Plant resistances impose strong selective pressure on plant pathogen populations through the deployment of resistance genes, which leads to the emergence of new virulences. The pathogen adaptation also involves other parasitic fitness traits, especially aggressiveness components. A previous study on Puccinia triticina, the causal agent of wheat leaf rust, revealed that the distribution frequency of virulences in the French pathogen population cannot be fully explained by the major resistance genes deployed in the landscape. From 2012 to 2015, two dominant pathotypes (distinguished by their combination of virulences) were equally frequent despite the theoretical advantage conferred to one pathotype (166 317 0) by its virulence to Lr3, frequent in the cultivated landscape, whereas the other (106 314 0) is avirulent to this gene. To explain this apparent contradiction, we assessed three components of aggressiveness — infection efficiency, latency period and sporulation capacity — for 23 isolates representative of the most frequent genotype within each pathotype (106 314 0-G2 and 166 317 0-G1, identified by their combination of microsatellite markers). We tested these isolates on seedlings of Michigan Amber, a ‘naive’ wheat cultivar that has never been grown in the landscape, Apache, a ’neutral‘ cultivar with no selection effect on the landscape-pathotype pattern, and several cultivars that were frequently grown. We found that 106 314 0-G2 was more aggressive than 166 317 0-G1, with a consistency for the three components of aggressiveness. Our results show that aggressiveness plays a significant role in driving evolution in pathogen populations by acting as a selective advantage, even offsetting the disadvantage of lacking virulence towards a major Lr gene.
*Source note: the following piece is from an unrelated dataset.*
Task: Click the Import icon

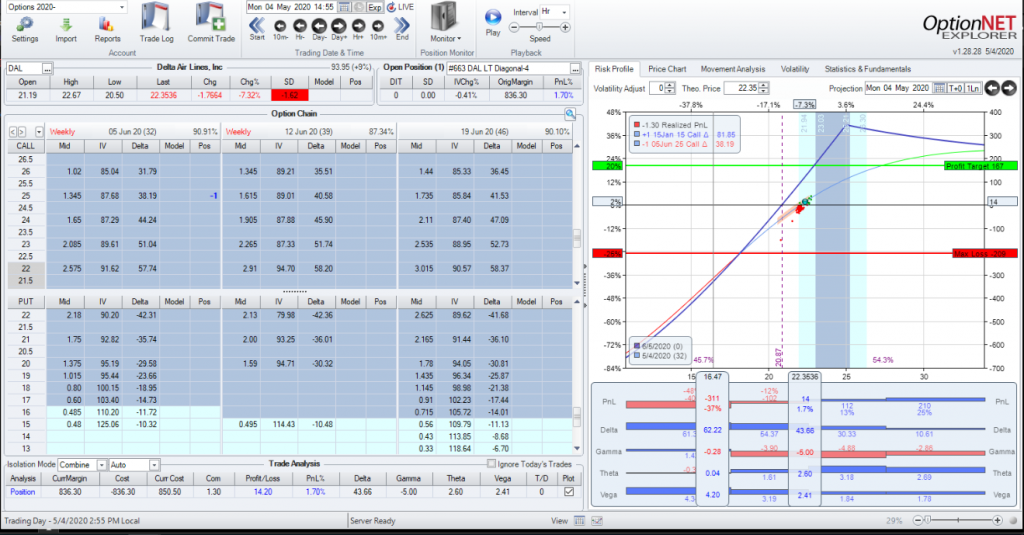Action: [66, 22]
Higher aggressiveness represents a competitive advantage that is likely even more pronounced when exhibited at the landscape scale as the expression of its multiple components is amplified by the polycyclic nature of epidemics.

Abstract Image

较强的攻击性能否有效弥补植物病原体的毒力缺陷?三尖杉球孢菌在多样化品种景观中的适应性进化案例研究
植物抗性通过抗性基因的调配对植物病原体种群施加了强大的选择压力,从而导致新毒力的出现。病原体的适应还涉及其他寄生性状,特别是侵袭性成分。此前对小麦叶锈病病原菌三尖杉核菌(Puccinia triticina)的研究表明,法国病原菌种群中毒力的分布频率不能完全用景观中部署的主要抗性基因来解释。从2012年到2015年,尽管理论上一种病原型(166 317 0)对Lr3具有致病力,而另一种病原型(106 314 0)对该基因无致病力,但两种优势病原型(根据其致病力组合而区分)的出现频率相同。为了解释这种明显的矛盾,我们评估了每种病原型中最常见基因型(106 314 0-G2 和 166 317 0-G1,通过微卫星标记组合确定)的 23 个分离株的侵染能力的三个组成部分:侵染效率、潜伏期和孢子繁殖能力。我们在密歇根琥珀(一种从未在景观中种植过的 "天真 "小麦栽培品种)、阿帕奇(一种对景观-路径模式没有选择影响的 "中性 "栽培品种)和几种经常种植的栽培品种的幼苗上测试了这些分离株。我们发现,106 314 0-G2 比 166 317 0-G1 更具攻击性,攻击性的三个组成部分具有一致性。我们的研究结果表明,攻击性作为一种选择性优势,在驱动病原体种群进化方面发挥着重要作用,甚至可以抵消对主要 Lr 基因缺乏毒力的劣势。较高的攻击性代表了一种竞争优势,当在景观尺度上表现出来时,这种优势可能会更加明显,因为流行病的多环性放大了其多种成分的表达。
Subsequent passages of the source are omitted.